Alla fine si torna al punto di partenza. Anche nella letteratura. Wallace inizia come un dichiarato epigono del postmoderno, Pynchon e Barth sono i numi tutelari del suo primo romanzo, La scopa del sistema (presto rinnegato nella sostanza e nella forma). L'attenzione per il ruolo dei media e dell'intrattenimento popolare, un certo misterioso complottismo nella trama, lo stile esuberante, le riflessioni meta-letterarie sono farina del sacco degli autori citati. Presto Wallace, parallelamente al processo di disintossicazione da alcol e droga, inizia a manifestare la sua insoddisfazione per le sue fonti d'ispirazione. Scopre con ammirazione autori classici contemporanei (Cormac McCarthy) e non (Dostoevskij). Ci trova una profondità sconosciuta e matura la convinzione che l'ironia tanto amata dai postmoderni sia una prigione: non è un mezzo per contestare il sistema, come loro credono; ha una funzione negativa e il suo uso prolungato la trasforma in un finto lamento «di gente in gabbia che si è innamorata delle proprie sbarre».
Il romanzo dunque dovrà instaurare un rapporto diretto col lettore, indicargli con chiarezza la via del riscatto. Sono le linee guida di Infinite Jest, ove Wallace, incamminandosi verso due orizzonti narrativi diversi, cerca di offrire, nello stesso piatto, il postmoderno e il suo superamento. Infinite Jest, uscito nel 1996 ma iniziato dieci anni prima, diventa il romanzo per eccellenza della generazione «grunge» ormai al capolinea. Molti lo hanno paragonato a Nevermind, il celebre album dei Nirvana, e con molte ragioni, per altro afferrate subito da Wallace stesso: c'è una evidente vicinanza di temi e atteggiamento, dalle «mutazioni» antropologiche dovute all'onnipresenza dei media al senso di colpa dettato dalla consapevolezza di essere parte integrante della disprezzata industria dell'intrattenimento pop. Per non dire della riflessione sulle dipendenze e dei passaggi sull'abuso di minori... Non a caso il verso chiave di Smells Like Teen Spirit («I feel stupid and contagious (...) Here we are now, entertain us») ricorda il sottotitolo soppresso di Infinite Jest (Un intrattenimento fallito).

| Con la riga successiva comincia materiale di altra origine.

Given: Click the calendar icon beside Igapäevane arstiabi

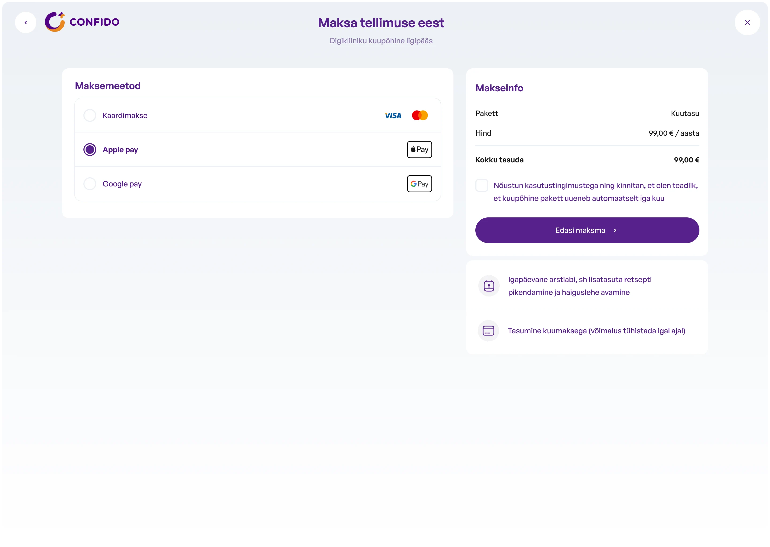Looking at the screenshot, I should pyautogui.click(x=488, y=286).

Le ultime prove di Wallace puntano, in teoria, a una maggiore linearità dello stile (non soltanto nel campo della non fiction, ove si rivela un maestro; la prosa dei racconti di Oblio fu definita «grigia» dai critici). Il romanzo Il re pallido, rimasto incompiuto, voleva suggerire una inedita strada verso la beatitudine: attraversare la noia, fino a raggiungere uno stato sublime di pace col mondo. Location dell'intreccio: l'Agenzia delle Entrate. Ma come raccontare la noia senza perdere per strada il lettore? Difficoltà accresciuta da un «dettaglio»: Wallace è infatti lo scrittore in possesso del migliore stile comico in circolazione. Ancora una volta esplodono le contraddizioni.
Il tentativo di essere semplice si rivela complicatissimo e alcuni stralci del Re pallido sembrano tornare agli esordi della Scopa del sistema.Wallace prima dell'ultima crisi disse di non reggere il peso della scrittura. L'angoscia di non riuscire a scrivere come desiderava lo trascinò a fondo.